As ClearBank grew, it faced the challenge of maintaining its innovative culture while integrating more structured processes to manage its expanding operations and ensure regulatory compliance. Within boundaries of accountability and responsibility, teams were given space to evolve their own areas, innovate a little, experiment, and continuously improve, to remain innovative.
Michael Gray spoke about the journey of Clearbank from start-up to scale-up at QCon London.
ClearBank’s been on the classic journey of handoffs in the software delivery process, where they had a separate QA function, security, and operations, Gray said. With QA as an example, software would get handed over for quality assurance, before then being passed back with a list of found defects, after which the defects were fixed, then handed back to QA to test again. All of these hand-offs were waste in the system and a barrier to sustainable flow, he mentioned.

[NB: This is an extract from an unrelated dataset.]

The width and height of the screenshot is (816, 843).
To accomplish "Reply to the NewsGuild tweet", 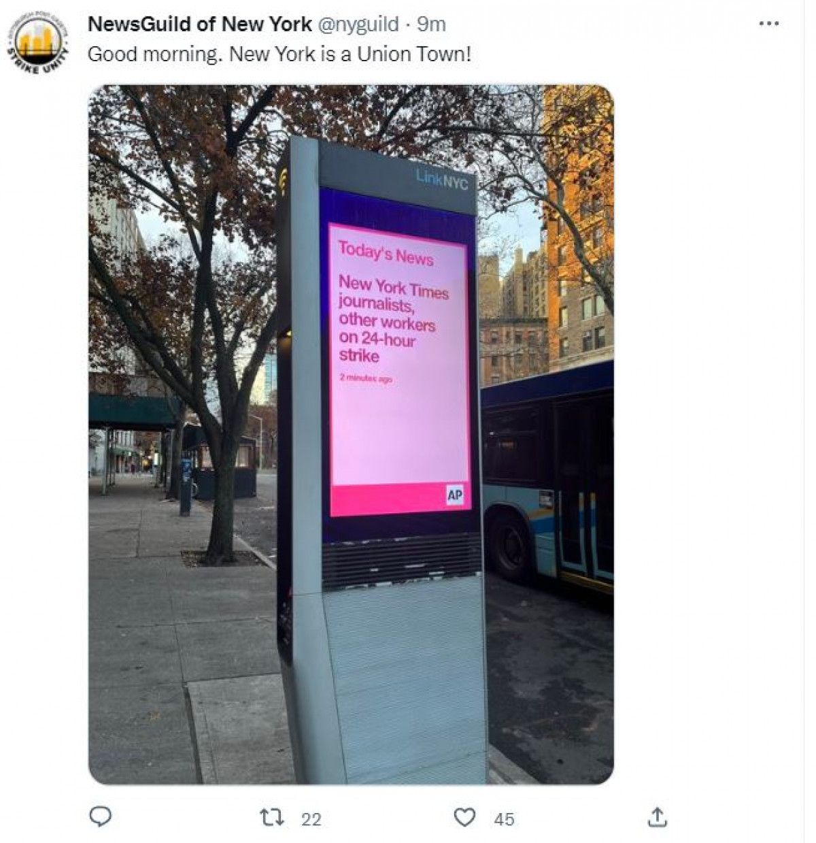I will coord(101,816).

Gray explained that everyone is now a QA, as well as an engineer; the team that develops the software is also accountable for the quality of it. They maintain a QA function, however, their role is to continually coach and upskill the software delivery teams, maintain platform QA capabilities, and advise software delivery teams on specific questions:
We’ve found a significant increase in both quality and sustainable speed of software working this way. This also keeps the team’s feedback loops short and often, allowing them to make adjustments more quickly.
End-to-end ownership leads to direct and faster feedback loops, Gray said. A team seeing and feeling the consequences of poor quality sooner takes more pride in making sure software is up to a higher standard; a team feeling the pain of slow releases is more likely to do something to fix the slow release, he explained:
This is only true if we ensure there’s space for them to continuously improve, if not this end-to-end ownership becomes a fast way to burn folks out.
Gray mentioned that they are constantly trying to find the balance between autonomy and processes, and prefer processes that provide enabling constraints as opposed to governing. This allows people to make their own decisions within their processes that help them, as opposed to getting in their way and negatively impacting the teams.
As organisations grow, there is the natural tendency to add more and more processes, controls and overheads, but rarely do they review if the current processes are working, and remove processes and controls that are no longer necessary, Gray said. We try our best to be rigorous at reviewing our processes and controls, to make sure they are still effective, and having positive outcomes for the bank as opposed to getting in the way or creating wasteful overhead, he stated.
Gray explained that they communicate their strategy at three key levels to enable localised decisions:
- The business strategy
- The product strategy that supports that
- The technology strategy that supports both the business and product
Ensuring that strategies are clearly understood throughout the organisation helps people make much more informed decisions, he said.
Gray mentioned two aspects that enable maintaining an innovative culture while scaling up:
- Clear communication of the vision and mission, and a supporting strategy to ensure there’s alignment and a direction
- Ensure you create space in the system for people to experiment, so long as it is aligned with that strategy.
A mistake a lot of organisations make is trying to turn an organisation into a machine with very strict deliverables/accountabilities that take up 100% of teams’ time with absolute predictability of delivery, Gray said. While we should all have a good understanding of our boundaries and what we are responsible/accountable for, building and delivering software is not manufacturing the same thing over and over again and neither is evolving a complex system, it is a lot more subtle than that:
When we try to turn them into "well-oiled machines", it is not long before inertia sets in and we continue doing the same thing, no longer improving or innovating.
InfoQ interviewed Michael Gray about staying innovative while scaling up.
InfoQ: You mentioned that processes are reviewed and are being changed or removed if they are not effective anymore. Can you give some examples?
Michael Gray: One example is our continuously evolving development and release processes. This is a process that is very much in control of technology, where we are continuously reviewing toil, asking questions such as, "Is this step of the process still needed and adding value?"
Another example of this is how we review software for security. Previously we needed a member of the team to be a "security reviewer" which meant they would need to review every software release with a security lens. We automated this with tooling, and if software meets a minimum security standard, this can be automatically approved by our automation. All engineers now must have a minimum level of security training to be able to review software. This removed bottlenecks from teams for releasing software, improved the minimum security awareness of all our engineers, and removed friction from the process with automation, further improving our DORA metrics.
InfoQ: How do you support localised decisions at Clearbank?
Gray: We introduced the concept of decision scopes. We have enterprise, domain, and team. The question folks need to ask is who does this decision impact? If it’s just the team, make the decision, write an ADR (Architecture Decision Record) and carry on. If it impacts other teams in your domain, have a conversation, reach an agreement, or don’t- either way write the result down in an ADR. For enterprise decisions that are wide impacting we have our Architecture Advisory Forum.